**Work task:** Your answer should consist only of the lines below from the one with "Image resolution: width=711" through the one with "Click the XXXL label size cell", copied exactly.

**Data shown:**
# # # #

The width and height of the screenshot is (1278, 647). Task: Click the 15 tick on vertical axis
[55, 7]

# # # #

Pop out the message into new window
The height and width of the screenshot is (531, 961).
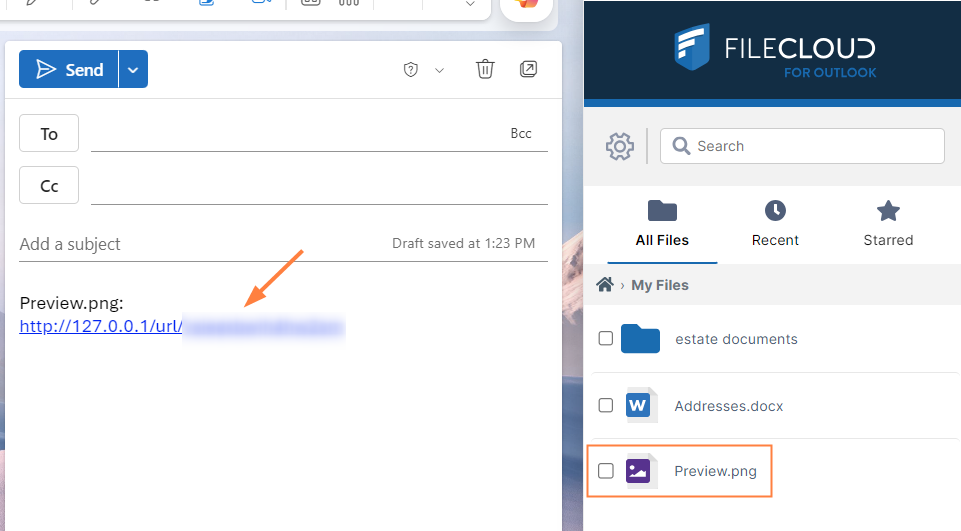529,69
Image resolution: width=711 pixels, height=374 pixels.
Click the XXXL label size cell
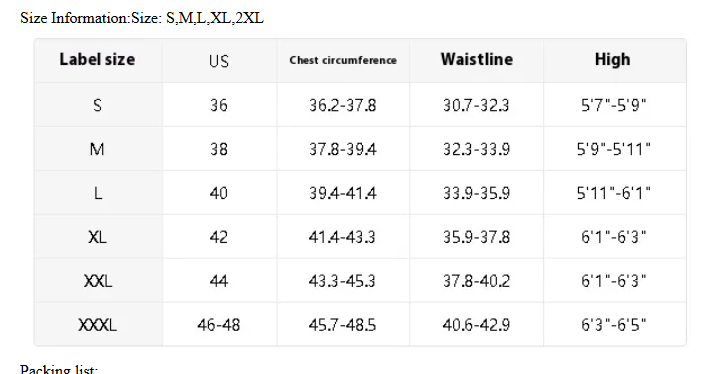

# # # #

**Your solution:**
Image resolution: width=711 pixels, height=374 pixels.
Click the XXXL label size cell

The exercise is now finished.